Фильм на выходные «Обезумевший» Дональда Кэммелла
Каждую пятницу Станислав Зельвенский, опираясь на собственную интуицию, выбирает хороший старый фильм, способный украсить выходные и помочь дожить до понедельника.
В апреле 1996 года 62-летний шотландский режиссер Дональд Кэммелл вышел из спальни своего лос-анджелесского дома в гостиную, где его жена и соавтор Чайна Кон говорила по телефону, сунул ей какие-то бумаги (позднее оказавшиеся деловыми распоряжениями), вернулся в спальню и выстрелил себе в голову. Это случилось вскоре после премьеры, сразу на видео, его фильма «Обезумевший» («Wild Side», 1995; лента существует по-русски под множеством не менее корявых названий — от «Безумия» и «Опасной стороны» до «Дикой возни») и, как считается, в непосредственной связи с ней. Выстрел подытожил четверть века попыток Кэммелла найти компромисс между его художественным видением и реалиями кинобизнеса: он сдался.

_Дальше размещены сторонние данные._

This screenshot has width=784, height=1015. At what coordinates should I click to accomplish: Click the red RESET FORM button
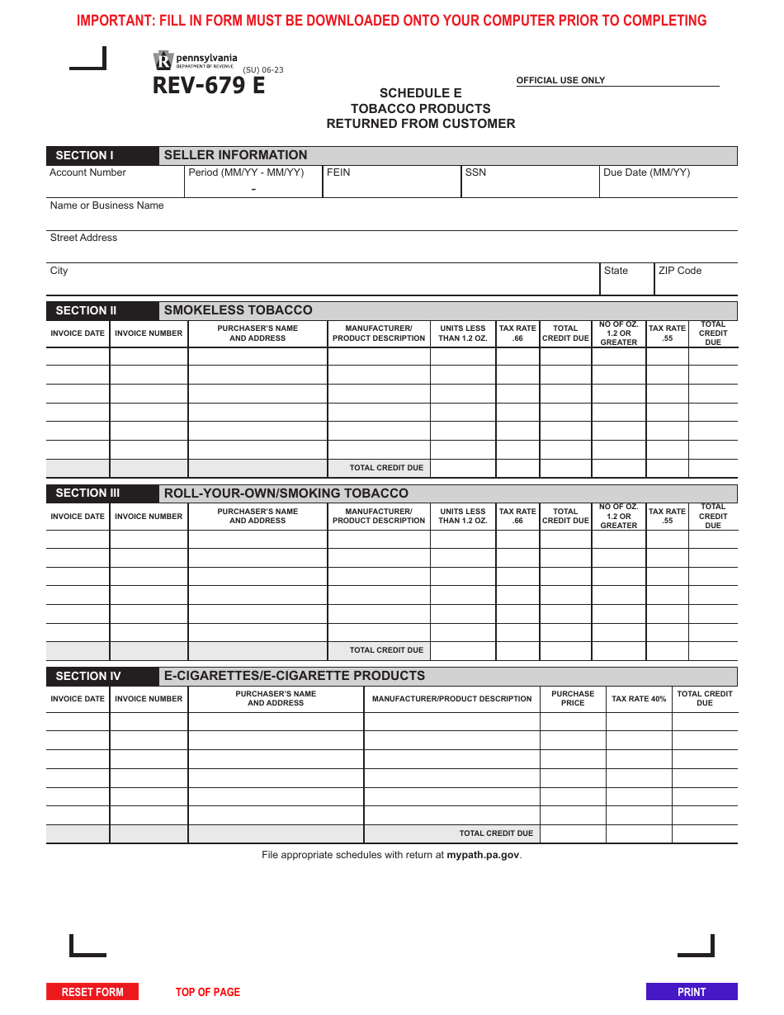[x=92, y=992]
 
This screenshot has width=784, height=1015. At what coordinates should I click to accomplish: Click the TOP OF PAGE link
[x=208, y=992]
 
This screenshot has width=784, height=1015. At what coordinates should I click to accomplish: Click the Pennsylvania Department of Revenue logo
[x=195, y=60]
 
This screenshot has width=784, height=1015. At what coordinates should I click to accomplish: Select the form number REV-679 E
[x=209, y=86]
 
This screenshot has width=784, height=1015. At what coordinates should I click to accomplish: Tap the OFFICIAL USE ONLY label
[x=560, y=81]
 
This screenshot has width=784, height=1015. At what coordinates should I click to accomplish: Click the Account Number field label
[x=87, y=172]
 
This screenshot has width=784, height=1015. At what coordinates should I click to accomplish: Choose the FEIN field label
[x=338, y=172]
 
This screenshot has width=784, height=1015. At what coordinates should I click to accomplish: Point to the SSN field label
[x=475, y=172]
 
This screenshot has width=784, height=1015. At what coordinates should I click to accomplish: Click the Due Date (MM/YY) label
[x=646, y=172]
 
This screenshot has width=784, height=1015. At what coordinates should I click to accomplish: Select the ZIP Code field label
[x=679, y=271]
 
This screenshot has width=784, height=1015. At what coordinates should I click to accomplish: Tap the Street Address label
[x=83, y=238]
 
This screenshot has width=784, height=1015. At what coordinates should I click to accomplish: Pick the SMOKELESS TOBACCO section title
[x=238, y=310]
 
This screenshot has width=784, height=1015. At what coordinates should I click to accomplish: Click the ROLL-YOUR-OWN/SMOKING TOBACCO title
[x=286, y=493]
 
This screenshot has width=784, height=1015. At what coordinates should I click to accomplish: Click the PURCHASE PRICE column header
[x=572, y=699]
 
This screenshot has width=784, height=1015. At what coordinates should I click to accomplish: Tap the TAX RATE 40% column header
[x=638, y=699]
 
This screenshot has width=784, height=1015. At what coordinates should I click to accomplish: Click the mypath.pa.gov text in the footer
[x=483, y=855]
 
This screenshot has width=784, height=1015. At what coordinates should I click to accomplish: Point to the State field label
[x=616, y=271]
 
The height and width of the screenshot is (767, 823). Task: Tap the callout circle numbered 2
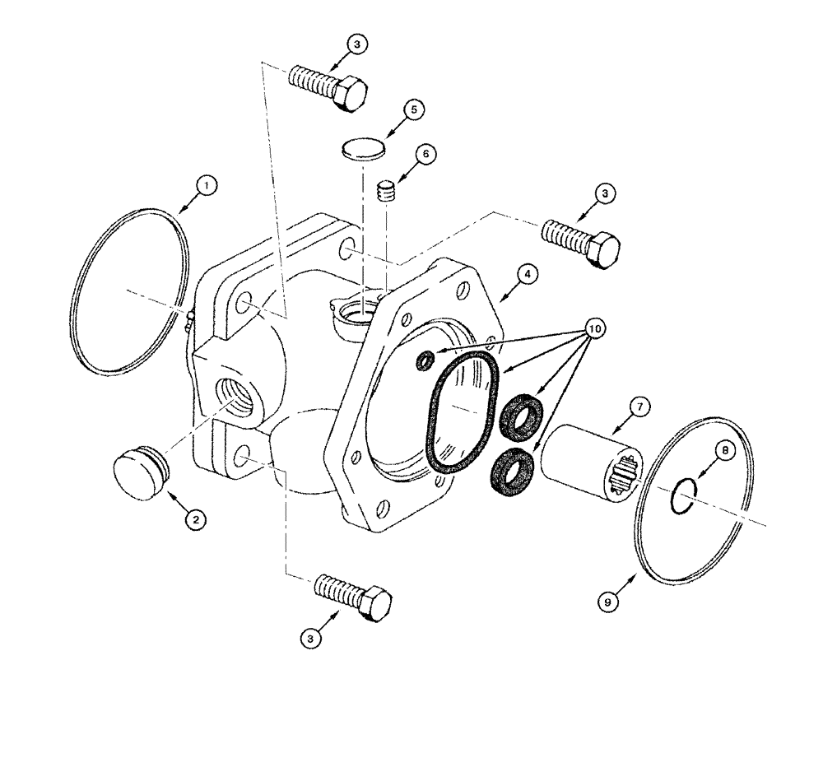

Кэммелл вырос в богемной семье: конфетками его угощал Алистер Кроули, о котором папа писал книгу. Он рано стал преуспевающим художником, уехал в Париж, кутил, жил с топ-моделью, потом разочаровался в живописи и вернулся в «свингующий Лондон», дружил с Брайаном Джонсом и Анитой Палленберг, расширял сознание, начал писать сценарии, один из которых в конце 60-х превратился в знаменитый фильм «Представление» («Performance») о гангстере, который меняется личностями с рок-звездой в исполнении Мика Джаггера. У картины было два режиссера: сам Кэммелл в основном занимался актерами и впоследствии монтажом, бывший оператор Николас Рог — камерой. Все закончилось затяжным конфликтом и тем, что «Представление» осталось в истории как дебют выдающегося режиссера Рога.
Первый самостоятельный фильм — и единственный на заказ, по чужому сценарию, — Кэммелл снял только в 1977 году: «Дьявольское семя» («Demon Seed») по роману Дина Кунца. Это «Ребенок Розмари» новой эры, хоррор с дичайшим сюжетом: суперкомпьютер Протей силой своего суперразума проникает в «умный дом» своего создателя, где в этот момент живет только его жена (ее довольно безобразно играет Джули Кристи), и небезуспешно пытается ее оплодотворить. Ему в этом помогают металлическая рука по имени Джошуа, пол с подогревом и некая сущность, похожая на гигантскую головоломку «змейка». Несмотря на все это — и на некоторые откровенные заимствования из «Космической одиссеи», — «Семя» даже сегодня смотрится неплохо и содержит несколько по-настоящему жутких эпизодов (особенно под конец). Кэммелл разругался со студией и не снимал еще 10 лет.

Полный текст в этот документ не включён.